--- INSTRUCTIONS FOR THE TASK ---
Quote every line below exactly and skip any picture.

[Data extracted from a collection]
===
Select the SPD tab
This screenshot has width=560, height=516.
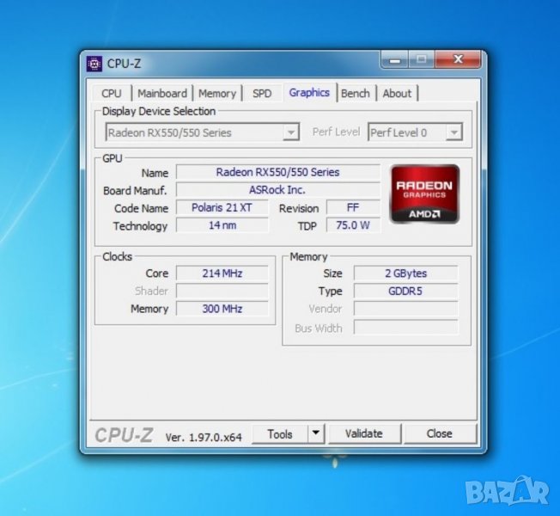tap(261, 94)
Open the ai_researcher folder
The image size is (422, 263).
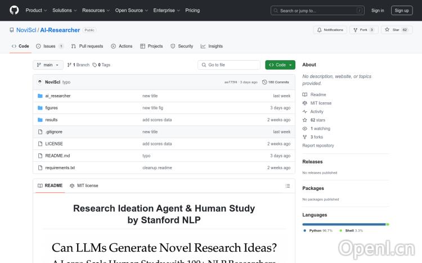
===
--- EXERCISE ANSWER ---
Select the SPD tab
This screenshot has width=560, height=516.
tap(261, 94)
Open the ai_researcher folder
The image size is (422, 263).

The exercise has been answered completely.